We believe adding Cylance’s capabilities to our trusted advantages in privacy, secure mobility, and embedded systems will make BlackBerry Spark indispensable to realizing the Enterprise of Things.

Can you provide some customer success stories that have come as a result of the latest Enterprise of Things (EoT) security solutions?

As a leading enterprise software and services company that secures and manages all end-points, BlackBerry is helping customers across the region to defend against cyber-security threats, mitigate risks and protect information, infrastructure (things), and people.
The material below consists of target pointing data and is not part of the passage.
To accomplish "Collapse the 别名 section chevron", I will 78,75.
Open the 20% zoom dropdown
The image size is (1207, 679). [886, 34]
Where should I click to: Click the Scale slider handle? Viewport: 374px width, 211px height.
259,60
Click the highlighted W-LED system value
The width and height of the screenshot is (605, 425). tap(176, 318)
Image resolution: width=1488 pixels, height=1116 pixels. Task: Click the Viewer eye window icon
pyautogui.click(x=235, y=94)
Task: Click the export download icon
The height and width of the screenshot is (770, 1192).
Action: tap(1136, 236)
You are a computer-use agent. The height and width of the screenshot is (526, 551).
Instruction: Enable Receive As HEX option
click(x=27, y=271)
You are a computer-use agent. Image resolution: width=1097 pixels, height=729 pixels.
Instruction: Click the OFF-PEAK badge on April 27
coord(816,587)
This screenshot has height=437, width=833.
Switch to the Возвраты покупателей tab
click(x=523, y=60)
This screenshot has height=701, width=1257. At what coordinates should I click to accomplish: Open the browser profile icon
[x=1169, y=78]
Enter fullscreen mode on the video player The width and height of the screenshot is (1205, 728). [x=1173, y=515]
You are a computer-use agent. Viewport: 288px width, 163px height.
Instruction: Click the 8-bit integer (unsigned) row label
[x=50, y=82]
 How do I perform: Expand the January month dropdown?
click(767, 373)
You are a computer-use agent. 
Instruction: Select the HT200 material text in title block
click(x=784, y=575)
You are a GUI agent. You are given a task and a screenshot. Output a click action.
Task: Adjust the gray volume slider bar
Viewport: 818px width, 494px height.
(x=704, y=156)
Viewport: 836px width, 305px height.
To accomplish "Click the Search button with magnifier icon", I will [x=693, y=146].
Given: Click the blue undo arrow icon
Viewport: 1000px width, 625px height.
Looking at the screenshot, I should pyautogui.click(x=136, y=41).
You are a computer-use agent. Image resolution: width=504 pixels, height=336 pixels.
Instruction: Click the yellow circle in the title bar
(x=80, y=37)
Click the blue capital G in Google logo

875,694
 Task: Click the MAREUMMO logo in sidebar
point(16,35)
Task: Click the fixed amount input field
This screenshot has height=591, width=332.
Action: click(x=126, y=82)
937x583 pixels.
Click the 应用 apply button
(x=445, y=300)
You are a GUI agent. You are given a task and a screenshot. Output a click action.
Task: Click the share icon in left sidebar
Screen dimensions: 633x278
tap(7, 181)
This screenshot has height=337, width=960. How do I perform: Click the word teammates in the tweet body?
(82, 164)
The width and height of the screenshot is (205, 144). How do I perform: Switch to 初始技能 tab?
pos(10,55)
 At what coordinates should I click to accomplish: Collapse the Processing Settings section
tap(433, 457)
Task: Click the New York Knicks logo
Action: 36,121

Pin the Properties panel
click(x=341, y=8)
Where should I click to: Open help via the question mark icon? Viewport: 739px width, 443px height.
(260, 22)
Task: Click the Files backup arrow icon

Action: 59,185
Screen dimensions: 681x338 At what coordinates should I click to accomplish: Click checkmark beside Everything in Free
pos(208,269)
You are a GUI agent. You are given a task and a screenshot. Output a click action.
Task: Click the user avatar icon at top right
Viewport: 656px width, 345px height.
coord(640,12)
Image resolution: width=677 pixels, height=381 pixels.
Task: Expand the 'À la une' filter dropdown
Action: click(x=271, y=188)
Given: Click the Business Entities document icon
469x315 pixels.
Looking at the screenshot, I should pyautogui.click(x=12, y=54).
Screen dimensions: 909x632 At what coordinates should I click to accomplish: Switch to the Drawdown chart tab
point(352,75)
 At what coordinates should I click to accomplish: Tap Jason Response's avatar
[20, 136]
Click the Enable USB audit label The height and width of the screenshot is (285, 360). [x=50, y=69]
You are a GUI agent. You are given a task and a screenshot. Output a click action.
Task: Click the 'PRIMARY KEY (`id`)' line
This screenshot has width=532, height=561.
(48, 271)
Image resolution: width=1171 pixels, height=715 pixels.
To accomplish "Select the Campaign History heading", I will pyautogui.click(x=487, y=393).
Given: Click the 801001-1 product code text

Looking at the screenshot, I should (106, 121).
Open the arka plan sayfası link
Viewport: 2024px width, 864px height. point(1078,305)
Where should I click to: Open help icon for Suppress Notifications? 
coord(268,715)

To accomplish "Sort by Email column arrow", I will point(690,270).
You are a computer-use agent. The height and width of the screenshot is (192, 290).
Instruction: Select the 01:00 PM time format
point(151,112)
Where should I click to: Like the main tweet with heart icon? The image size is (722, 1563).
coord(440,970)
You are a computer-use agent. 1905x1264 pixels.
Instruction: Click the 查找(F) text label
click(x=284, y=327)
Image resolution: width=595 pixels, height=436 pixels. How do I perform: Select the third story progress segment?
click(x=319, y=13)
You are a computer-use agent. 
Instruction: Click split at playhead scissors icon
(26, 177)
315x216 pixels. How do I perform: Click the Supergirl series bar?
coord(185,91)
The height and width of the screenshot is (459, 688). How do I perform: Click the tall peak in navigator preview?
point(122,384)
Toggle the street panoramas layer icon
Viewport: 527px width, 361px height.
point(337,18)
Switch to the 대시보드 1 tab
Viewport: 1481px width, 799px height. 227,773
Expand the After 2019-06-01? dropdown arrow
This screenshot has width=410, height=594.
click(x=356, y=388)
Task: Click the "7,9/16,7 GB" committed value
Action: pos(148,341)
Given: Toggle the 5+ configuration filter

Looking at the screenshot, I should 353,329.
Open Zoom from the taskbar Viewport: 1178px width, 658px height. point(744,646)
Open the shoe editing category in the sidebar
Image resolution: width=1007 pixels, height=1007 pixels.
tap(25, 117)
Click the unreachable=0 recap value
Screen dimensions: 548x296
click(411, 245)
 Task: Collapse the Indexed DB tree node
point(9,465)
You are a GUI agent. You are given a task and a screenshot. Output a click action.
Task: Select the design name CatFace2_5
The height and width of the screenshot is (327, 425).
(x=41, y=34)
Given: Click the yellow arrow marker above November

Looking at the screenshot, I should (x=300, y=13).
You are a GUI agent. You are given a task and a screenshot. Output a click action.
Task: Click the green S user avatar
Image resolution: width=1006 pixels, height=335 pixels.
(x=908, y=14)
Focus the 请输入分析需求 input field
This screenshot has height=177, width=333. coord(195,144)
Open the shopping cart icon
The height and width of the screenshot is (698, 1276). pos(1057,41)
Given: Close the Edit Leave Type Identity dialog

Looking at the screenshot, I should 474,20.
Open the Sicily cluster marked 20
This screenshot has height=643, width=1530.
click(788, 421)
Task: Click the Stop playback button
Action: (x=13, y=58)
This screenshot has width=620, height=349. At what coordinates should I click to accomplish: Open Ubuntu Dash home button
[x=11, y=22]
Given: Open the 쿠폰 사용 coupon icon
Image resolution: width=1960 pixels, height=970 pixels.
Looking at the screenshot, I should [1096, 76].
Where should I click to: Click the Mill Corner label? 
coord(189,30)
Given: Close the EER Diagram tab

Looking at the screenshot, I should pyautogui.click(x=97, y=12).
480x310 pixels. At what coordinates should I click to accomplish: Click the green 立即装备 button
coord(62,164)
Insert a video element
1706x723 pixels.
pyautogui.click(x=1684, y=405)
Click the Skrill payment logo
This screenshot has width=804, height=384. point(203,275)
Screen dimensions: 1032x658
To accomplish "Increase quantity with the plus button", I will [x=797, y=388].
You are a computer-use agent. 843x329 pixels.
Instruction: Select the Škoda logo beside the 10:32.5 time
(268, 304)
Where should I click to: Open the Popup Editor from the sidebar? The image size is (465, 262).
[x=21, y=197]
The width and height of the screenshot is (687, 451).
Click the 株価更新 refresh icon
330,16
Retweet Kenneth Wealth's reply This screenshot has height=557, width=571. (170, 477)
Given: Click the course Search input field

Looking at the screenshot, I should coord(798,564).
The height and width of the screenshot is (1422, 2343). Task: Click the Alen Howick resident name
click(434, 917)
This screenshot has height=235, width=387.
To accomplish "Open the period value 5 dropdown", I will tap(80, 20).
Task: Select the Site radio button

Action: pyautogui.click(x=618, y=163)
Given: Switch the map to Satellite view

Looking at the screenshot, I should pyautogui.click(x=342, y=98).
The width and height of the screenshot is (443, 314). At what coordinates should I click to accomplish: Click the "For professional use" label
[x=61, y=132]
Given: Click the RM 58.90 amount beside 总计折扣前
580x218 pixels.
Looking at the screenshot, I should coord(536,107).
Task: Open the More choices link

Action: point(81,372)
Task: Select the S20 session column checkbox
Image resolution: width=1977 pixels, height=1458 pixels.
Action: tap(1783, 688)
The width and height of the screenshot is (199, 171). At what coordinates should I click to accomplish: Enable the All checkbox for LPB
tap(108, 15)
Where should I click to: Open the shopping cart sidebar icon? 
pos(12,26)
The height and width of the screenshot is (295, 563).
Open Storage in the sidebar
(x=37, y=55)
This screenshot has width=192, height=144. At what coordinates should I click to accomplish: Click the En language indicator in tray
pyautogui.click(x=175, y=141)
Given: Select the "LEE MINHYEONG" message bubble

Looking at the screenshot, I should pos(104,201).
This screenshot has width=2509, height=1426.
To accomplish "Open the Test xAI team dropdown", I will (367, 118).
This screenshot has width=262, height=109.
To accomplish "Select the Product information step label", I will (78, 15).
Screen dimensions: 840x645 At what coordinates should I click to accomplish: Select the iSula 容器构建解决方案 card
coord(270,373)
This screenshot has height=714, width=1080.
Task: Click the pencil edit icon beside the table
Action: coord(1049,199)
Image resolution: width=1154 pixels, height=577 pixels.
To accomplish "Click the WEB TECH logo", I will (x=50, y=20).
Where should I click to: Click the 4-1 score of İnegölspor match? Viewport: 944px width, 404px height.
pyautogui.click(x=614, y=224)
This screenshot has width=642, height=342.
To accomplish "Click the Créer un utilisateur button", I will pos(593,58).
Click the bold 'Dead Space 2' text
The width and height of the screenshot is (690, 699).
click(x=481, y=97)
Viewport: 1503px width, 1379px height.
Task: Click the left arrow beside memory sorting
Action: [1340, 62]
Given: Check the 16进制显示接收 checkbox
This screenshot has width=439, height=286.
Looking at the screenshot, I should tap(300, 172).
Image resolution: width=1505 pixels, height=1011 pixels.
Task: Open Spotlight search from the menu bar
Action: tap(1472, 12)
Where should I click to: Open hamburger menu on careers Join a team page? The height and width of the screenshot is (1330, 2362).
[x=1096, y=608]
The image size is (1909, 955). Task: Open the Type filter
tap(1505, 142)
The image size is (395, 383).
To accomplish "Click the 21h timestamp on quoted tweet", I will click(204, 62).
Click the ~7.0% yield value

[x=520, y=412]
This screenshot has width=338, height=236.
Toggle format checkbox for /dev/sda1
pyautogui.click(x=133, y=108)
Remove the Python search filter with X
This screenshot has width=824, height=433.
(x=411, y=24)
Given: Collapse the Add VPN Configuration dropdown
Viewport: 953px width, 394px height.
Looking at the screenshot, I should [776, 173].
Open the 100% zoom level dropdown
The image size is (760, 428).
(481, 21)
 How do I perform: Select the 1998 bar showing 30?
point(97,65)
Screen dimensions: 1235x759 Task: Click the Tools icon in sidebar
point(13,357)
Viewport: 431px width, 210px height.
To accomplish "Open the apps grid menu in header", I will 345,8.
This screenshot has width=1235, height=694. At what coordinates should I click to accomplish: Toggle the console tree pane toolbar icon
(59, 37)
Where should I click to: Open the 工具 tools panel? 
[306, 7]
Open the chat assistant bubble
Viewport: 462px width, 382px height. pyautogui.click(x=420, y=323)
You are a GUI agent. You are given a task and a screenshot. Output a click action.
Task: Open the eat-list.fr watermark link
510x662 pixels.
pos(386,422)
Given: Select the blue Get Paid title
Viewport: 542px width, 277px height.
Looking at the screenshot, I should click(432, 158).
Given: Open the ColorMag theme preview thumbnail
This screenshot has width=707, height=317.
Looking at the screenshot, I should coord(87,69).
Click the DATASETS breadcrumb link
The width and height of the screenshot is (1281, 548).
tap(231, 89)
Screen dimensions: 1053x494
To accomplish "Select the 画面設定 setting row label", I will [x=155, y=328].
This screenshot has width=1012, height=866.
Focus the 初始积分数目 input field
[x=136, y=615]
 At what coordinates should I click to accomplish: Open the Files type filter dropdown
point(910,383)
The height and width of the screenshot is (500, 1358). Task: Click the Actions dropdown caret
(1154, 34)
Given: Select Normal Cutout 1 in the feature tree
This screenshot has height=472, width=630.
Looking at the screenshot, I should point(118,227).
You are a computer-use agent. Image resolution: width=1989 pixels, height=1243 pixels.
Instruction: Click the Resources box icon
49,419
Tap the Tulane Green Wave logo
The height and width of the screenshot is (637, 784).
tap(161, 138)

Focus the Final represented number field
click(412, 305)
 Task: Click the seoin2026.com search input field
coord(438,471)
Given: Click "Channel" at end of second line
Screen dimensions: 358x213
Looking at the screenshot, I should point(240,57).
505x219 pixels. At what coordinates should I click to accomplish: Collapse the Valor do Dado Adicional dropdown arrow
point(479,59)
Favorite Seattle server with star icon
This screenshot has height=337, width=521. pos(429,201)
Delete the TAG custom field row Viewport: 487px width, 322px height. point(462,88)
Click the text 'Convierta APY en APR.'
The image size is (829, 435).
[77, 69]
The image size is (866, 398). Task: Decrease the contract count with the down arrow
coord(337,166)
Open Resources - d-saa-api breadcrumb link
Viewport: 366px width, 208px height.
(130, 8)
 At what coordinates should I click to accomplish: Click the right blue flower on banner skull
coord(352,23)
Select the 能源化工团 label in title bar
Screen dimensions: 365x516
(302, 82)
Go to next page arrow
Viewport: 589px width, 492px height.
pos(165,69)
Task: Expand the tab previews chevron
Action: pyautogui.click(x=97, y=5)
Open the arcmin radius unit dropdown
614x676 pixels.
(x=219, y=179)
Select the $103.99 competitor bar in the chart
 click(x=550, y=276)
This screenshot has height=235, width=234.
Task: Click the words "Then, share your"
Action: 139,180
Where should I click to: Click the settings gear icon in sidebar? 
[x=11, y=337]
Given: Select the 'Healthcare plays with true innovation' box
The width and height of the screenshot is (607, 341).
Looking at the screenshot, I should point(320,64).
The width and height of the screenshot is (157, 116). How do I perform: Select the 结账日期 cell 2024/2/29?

The Asia Pacific region is an important growth engine for BlackBerry’s global cybersecurity and software business.  In a region as diverse as APAC, every nation is at a different stage of digital transformation, but all have the same challenge – protecting data, enabling productivity and advancing innovation.

In South East Asia, which has such vast array of sectors at different phases of the mobility lifecycle, we are working with a diverse mix of customers – from the largest banks in Singapore and Indonesia, to fast-growing start-ups in the Philippines that require scalable solutions for large Android fleets.

Three success stories in this region that I’d like to call out would be Sarment, a luxury lifestyle service head-quartered in Singapore, Bank BRI, one of the largest banks in Indonesia and ride-hailing start-up MiCab in the Philippines.

Firstly, Sarment announced in November 2018 that it is partnering with BlackBerry to co-develop KEYYES CHAT, a highly-encrypted messaging application to provide identity and overall data security management for Sarment's rapidly growing ultra-high, and high-net worth user base.  The KEYYES CHAT application was developed with the BlackBerry Spark Communications Services SDK, which provides end-to-end encrypted chat, voice, video and data transfer functionality. It includes FIPS-validated, app-level, AES 256-bit encryption to ensure data is always protected on a device, across the mobile network and into the enterprise infrastructure.

KEYYES delivers a useful service for high-net worth individuals, whose data may be of value to those with malicious intent and being able to trust in the integrity of the chat system will be a primary decision-making factor for them in considering the service. With the BlackBerry Spark Communications SDK, KEYYES CHAT allows seamless communication between members, partners and employees while protecting the privacy and security of its users.

Over to Indonesia, where Bank BRI serves approximately 30 million retail clients through more than 4000 branches.  It was imperative that the financial data of these customers was protected whilst enabling employees to effectively collaborate. BRI turned to BlackBerry and deployed the BlackBerry ® Unified Endpoint Management solution.

Part of the BlackBerry Enterprise Mobility Suite, UEM provides a single view of all devices, apps, and content connected to BRI’s network, with both integrated security and connectivity. With UEM, BRI now has a complete endpoint management and policy control solution for its diverse, fast-growing fleet of devices and apps. More importantly, it ensures BRI is well-positioned to comply with any new privacy and security regulations.

Lastly, in the Philippines there is MiCab.  The company needed solution that would be able to support their compliance and mobile working requirements, without compromising on security. The company rolled out roughly 12,000 seven-inch Android tablets to its fleet of drivers secured by BlackBerry UEM (growing soon to 15,000), supported by local carrier Smart, which were fully integrated with Android Enterprise.

The solution combines the ease-of-management and gold-standard security of BlackBerry Unified End-Point Management (UEM), with the flexible, customizable nature of Android Enterprise and network connectivity and devices from Smart. Together, the partners are enabling ‘mobile-first’ company MiCab to securely manage and connect thousands of drivers with millions of passengers via a fleet of tablet devices.